"Volkswagen AG's designated Chairman Hans Dieter Poetsch warned managers that the diesel-emissions scandal could pose 'an existence-threatening crisis for the company,' as it pleaded for public trust with full-page ads in national newspapers." Patrick Donahue, Bloomberg, October 4, 2015. Here is the article.
The magic of public relations doesn't always work. Sure, there have been miraculous brand comebacks. Gawker is one. It is still standing, despite ugly publicity from Hulk Hogan lawsuit and outing a media executive hunting for some gay action. The Henry Blodget brand is another.
But Newsweek has never returned to its former influence. Old-line food company Kraft (even joined with Heinz) is struggling. And what will happen to the brands of the defendants involved in lead paint litigation "People of California v. ARCO" if they lose their appeal?
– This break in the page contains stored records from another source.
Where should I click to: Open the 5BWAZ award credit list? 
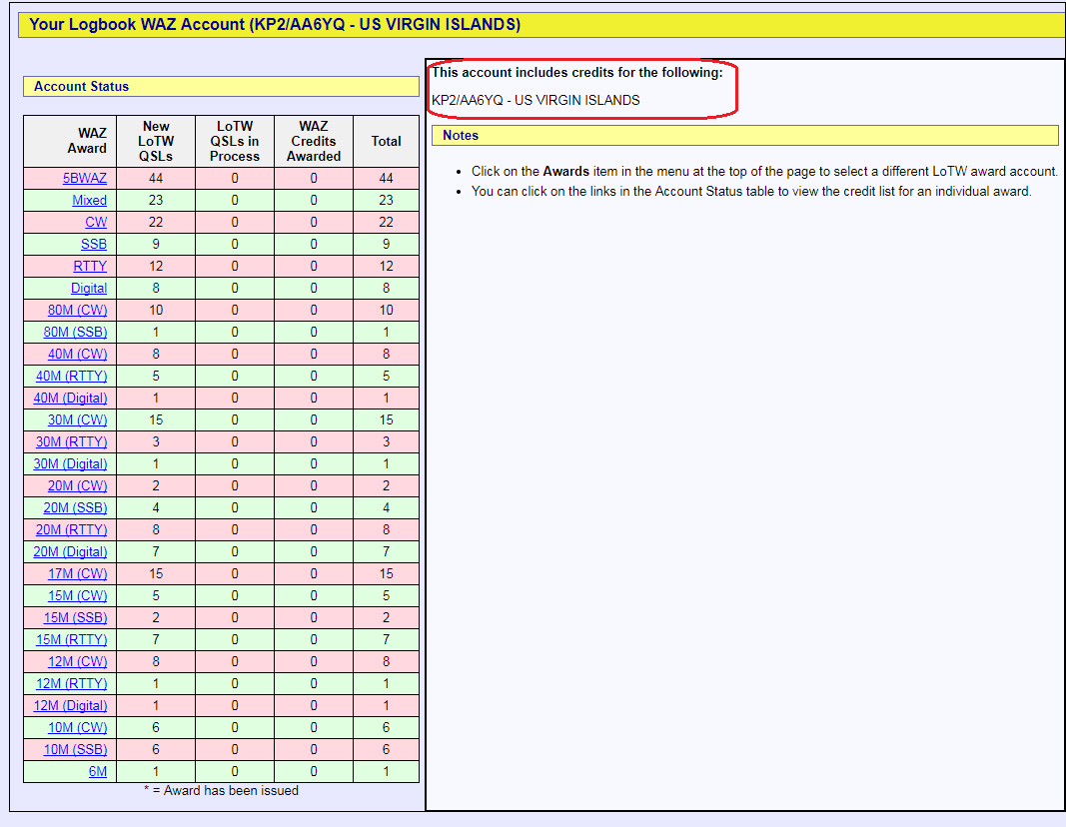click(85, 178)
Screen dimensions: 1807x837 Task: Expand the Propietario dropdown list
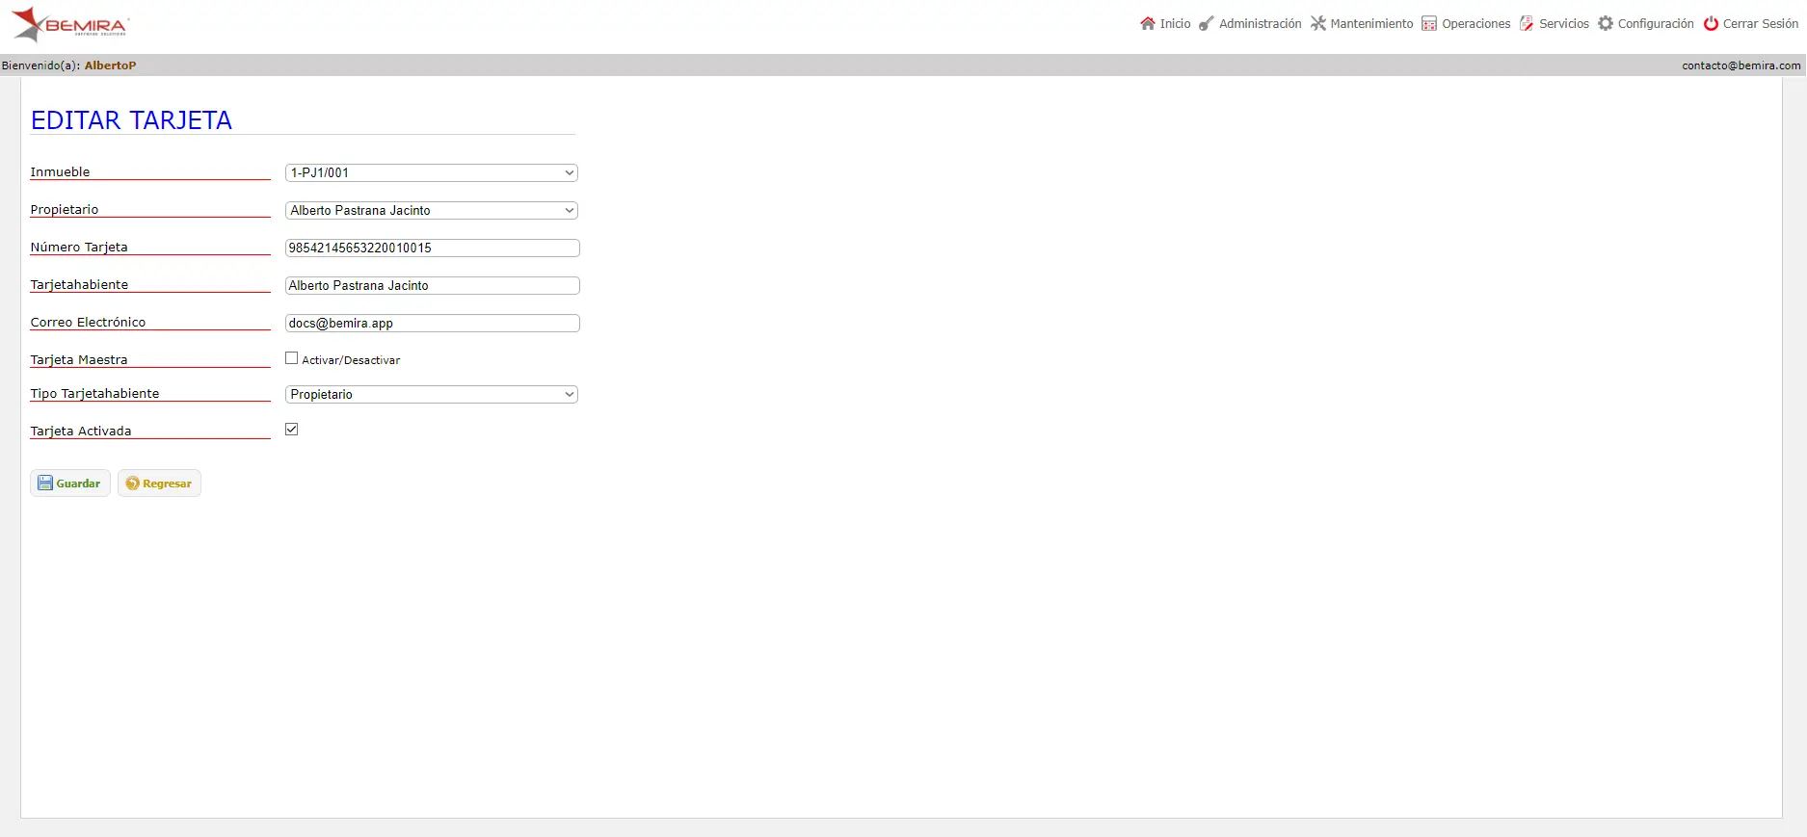click(x=432, y=211)

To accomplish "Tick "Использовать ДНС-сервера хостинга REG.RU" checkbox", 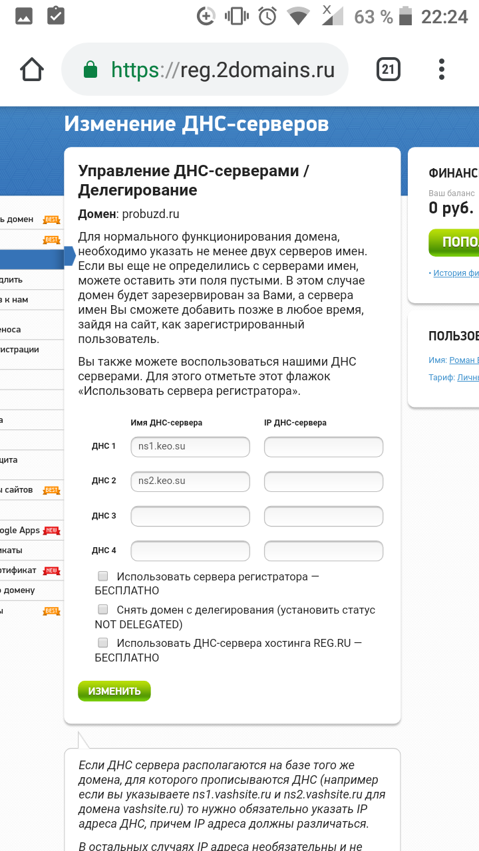I will point(103,642).
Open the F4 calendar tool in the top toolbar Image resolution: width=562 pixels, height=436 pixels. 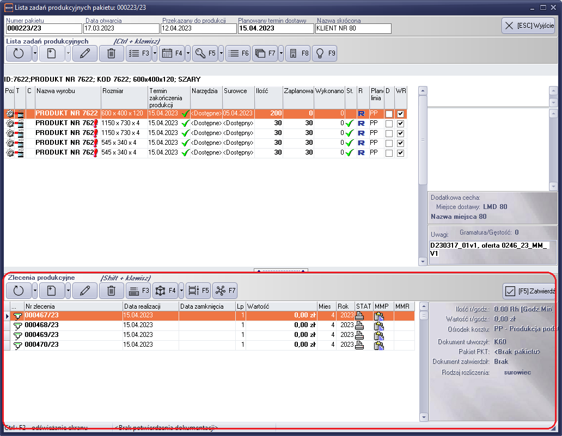[172, 53]
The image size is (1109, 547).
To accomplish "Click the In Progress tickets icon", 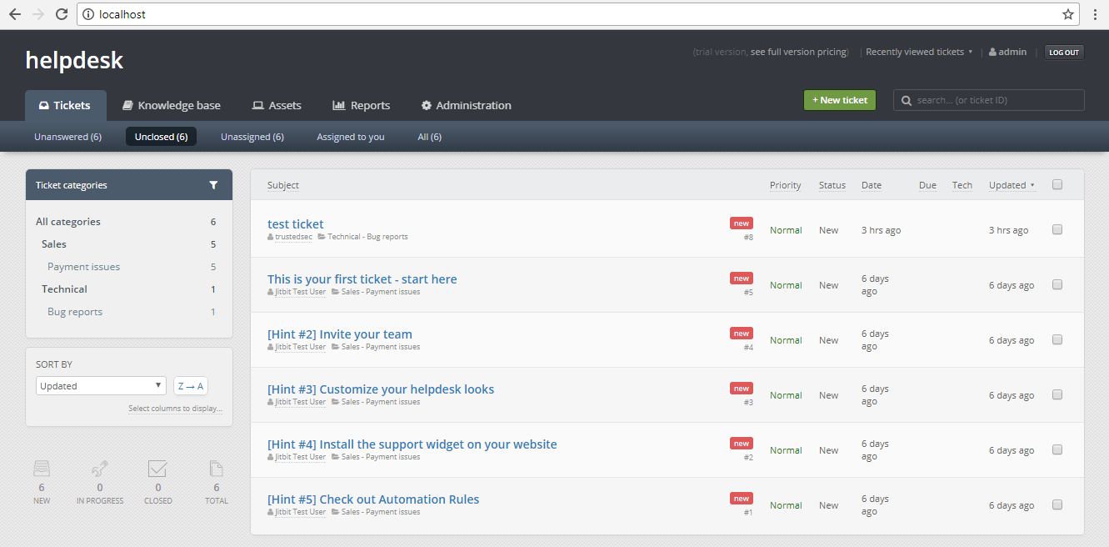I will (100, 469).
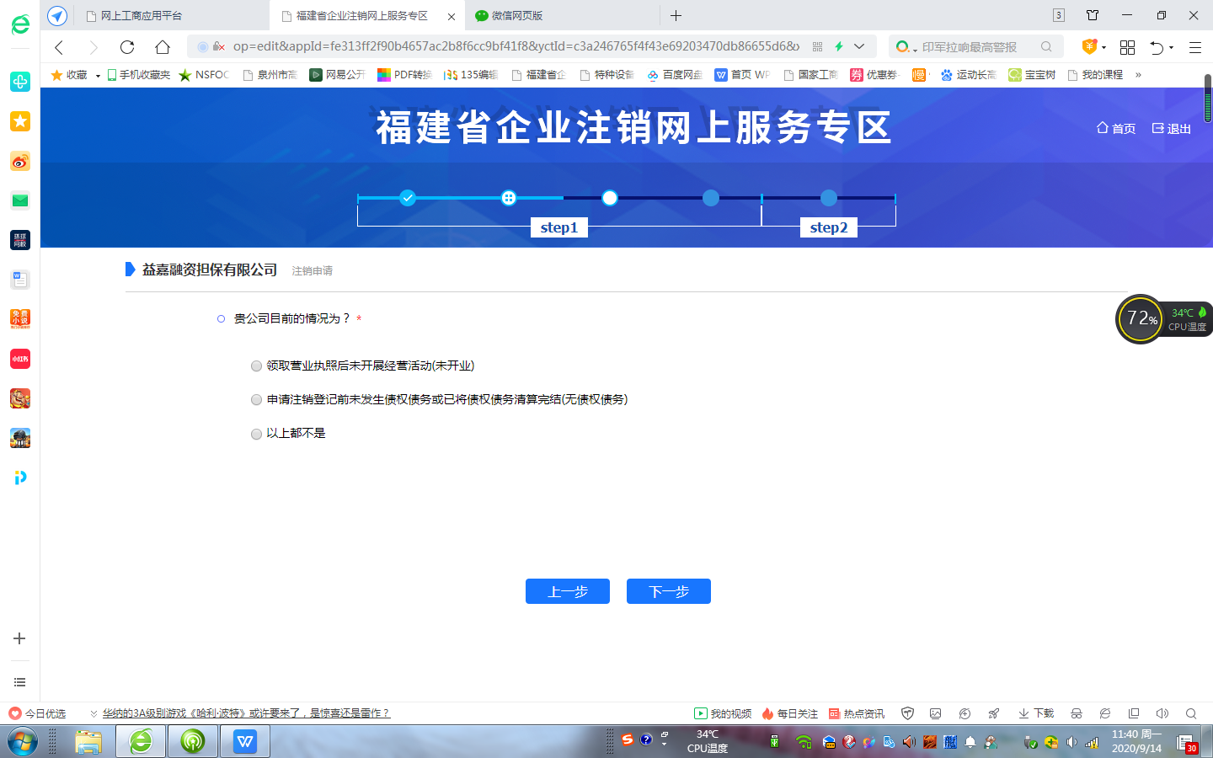Click the browser hamburger menu icon
Screen dimensions: 1213x758
pyautogui.click(x=1194, y=47)
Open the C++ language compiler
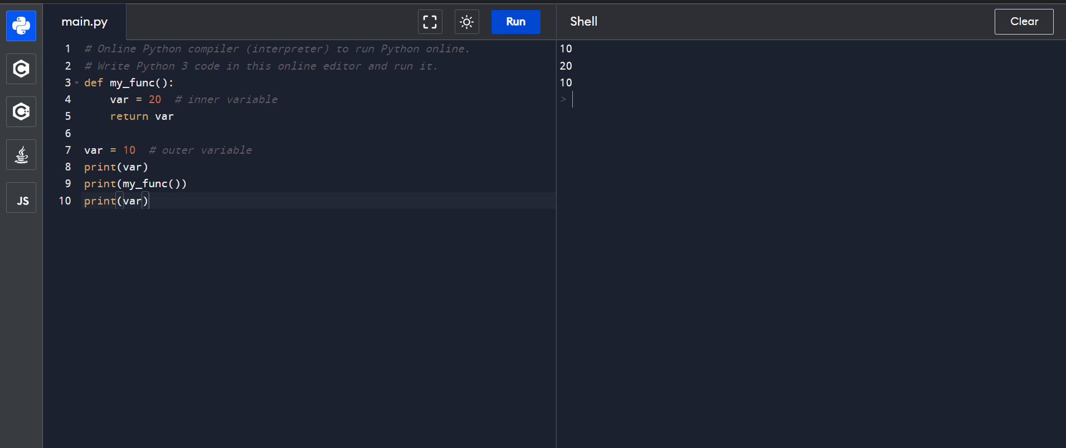The image size is (1066, 448). pyautogui.click(x=21, y=111)
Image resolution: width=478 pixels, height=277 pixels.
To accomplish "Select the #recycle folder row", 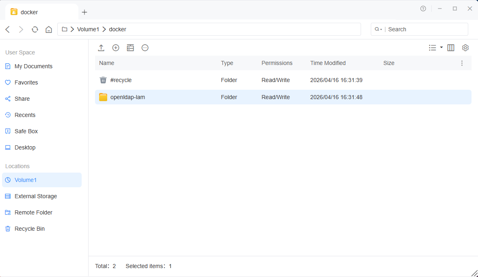I will click(x=283, y=80).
For decades, the VW bug had been a symbol of everything that was right in German values and engineering. It was the European version of Coca-Cola. Don Draper didn't need to create high-powered advertising to win our minds and hearts. A neighbor, handy with tools, still is bopping around Tucson, Arizona, in the bug. It's even proving to be a babe-magnet. He pulls up next to us as we are walking our dogs and flirts.
If VW does survive, it will have to go on life support. That might constitute merging with a brand which still is trusted. Eventually, we might forget. But my hunch is that it will require a radical strategy like that to continue to exist.